3. Ağızdan nefes alırken (yaşlılarda gece uyku sırasında ağız açıkken kasların zayıflığına yol açan zayıflık nedeniyle) alt çene yukarıya doğru, deviye bir nazal septumun polipleri nedeniyle burundan nefes almada zorluk, vb.).
4. Ağzın sık sık mantıksızca çalkalanması.
5. Sigara içmek.
6. Alkol sarhoşluğu.
7. Menopoz.

Ağız kuruluğuna neden olan hastalıklar

1. Tükürük bezlerinin hastalıkları(kabakulak, sialadenit, siyalolitiyazis, siyalostaz, Mikulich hastalığı). Ortak özellikler Bu patolojilerin her biri için, tükürük salgılanmasının ihlali, tamamen kesilmesine kadar, bezin ağrıması, artması, tükürük kolik (yemek yeme sırasında tükürük bezi bölgesinde ağrı), bölgede şişlik vardır. tükürük bezi

2. Bulaşıcı hastalıklar. Ağız boşluğunda kuruluk, hem vücut ısısının artması ve terleme (grip, bademcik iltihabı vb.) Hem de kusmuk ve dışkı ile önemli miktarda sıvı kaybı (kolera, dizanteri vb.)

3. endokrin hastalıkları . Diabetes mellitus, vücuttaki karbonhidrat ve diğer metabolik süreçlerin ihlaline neden olan, vücutta mutlak veya göreceli insülin eksikliğine dayanan bir hastalıktır. karakteristik semptomlar belirgin diyabet susuzluk, ağız kuruluğu, kilo kaybı, halsizlik ve poliüridir (artan idrar miktarı). Günde atılan idrar hacmi 3-6 litre veya daha fazla olabilir. Susuzluk ve ağız kuruluğu, vücuttaki sıvının azalması ve tükürük bezlerinin işlevinin engellenmesi ile ilişkilidir.

Tirotoksikoz, vücudun bir sonucu olarak gelişen patolojik bir durumdur. yüksek içerik tiroid hormonlarının kanında.
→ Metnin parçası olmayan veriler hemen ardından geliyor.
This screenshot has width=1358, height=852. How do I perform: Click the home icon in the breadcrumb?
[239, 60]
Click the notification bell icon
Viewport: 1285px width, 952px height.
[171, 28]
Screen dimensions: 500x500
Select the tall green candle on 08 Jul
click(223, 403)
Tirotoksikoz diffüz toksik guatr, tirotoksik adenom, multinodüler hipertiroid guatrın bir komplikasyonudur. Hastalar korku, artan sinirlilik, uyku bozukluğu, ellerde ve tüm vücutta titreme, taşikardi, terleme, sık ishal, kusma, ağız kuruluğu, iştahsızlıktan şikayet ederler. Kserostomi, metabolik süreçlerin ihlali ve vücuttan artan sıvı atılımı nedeniyle oluşur.
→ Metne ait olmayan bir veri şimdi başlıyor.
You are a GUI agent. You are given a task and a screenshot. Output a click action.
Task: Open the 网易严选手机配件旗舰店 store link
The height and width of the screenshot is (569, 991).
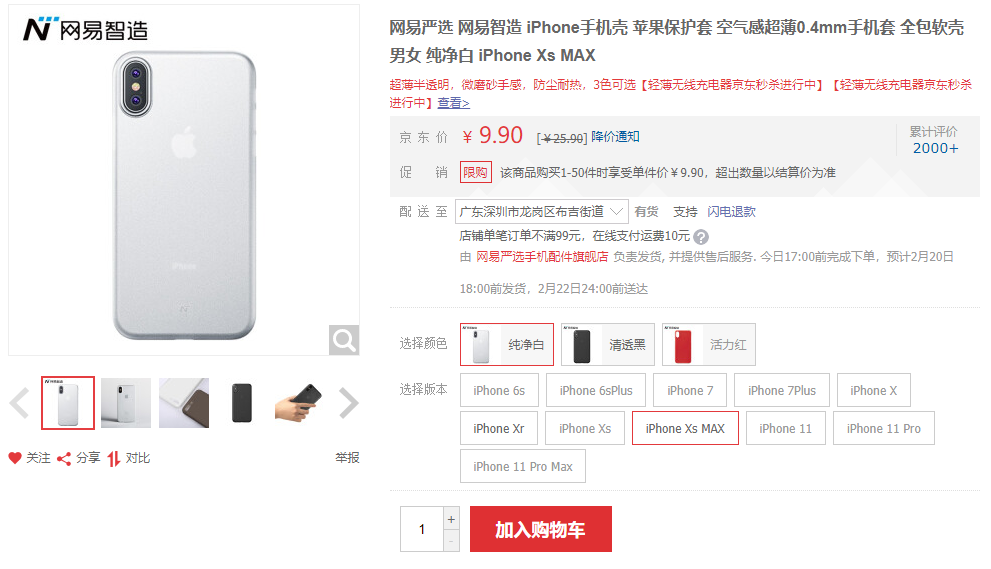541,257
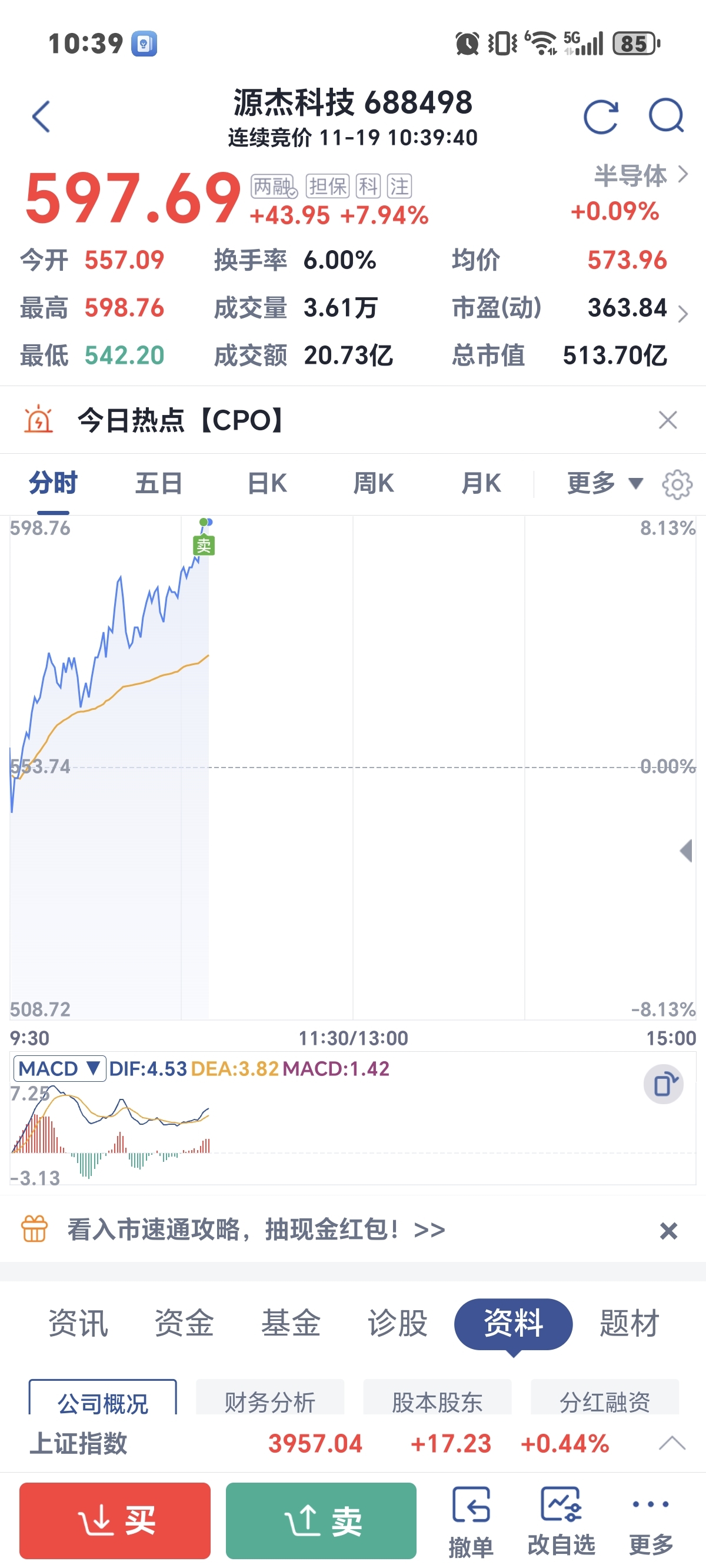706x1568 pixels.
Task: Tap the 撤单 cancel order icon
Action: click(x=471, y=1520)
4. Ağız boşluğu neoplazmaları(kötü huylu ve iyi huylu). Parotis ve submandibular tükürük bezleri en sık etkilenir. iyi huylu tümörler bezin dokusunda daha sık bulunurlar, ancak yüzeysel de olabilirler. Pürüzsüz veya geniş engebeli bir yüzeye sahip, yoğun elastik kıvamda, açıkça tanımlanmış bir kapsül ile ağrısız oluşumlardır. Malign tümörler net sınırları olmayan, yoğun, ağrısız bir düğüm veya bezde sızanlardır. Hastalığın ilerlemesi ile ağrı ortaya çıkar. Tümör çevre doku ve organlara hızla yayılır ve bölgesel metastaz yapar. Parotis bezi hasar gördüğünde yüz kaslarında felç meydana gelir. Ağız boşluğunun kuruluğu, hem tümörün kendisinin varlığı (yıkım, bez dokusunun ve kanallarının sıkışması) hem de çene-yüz bölgesindeki onkolojik süreçlerin radyasyon tedavisinin doğrudan etkisi nedeniyle bir komplikasyonu olarak gözlemlenebilir. nörosekresyon aparatı ve bez dokusu üzerinde iyonlaştırıcı radyasyon.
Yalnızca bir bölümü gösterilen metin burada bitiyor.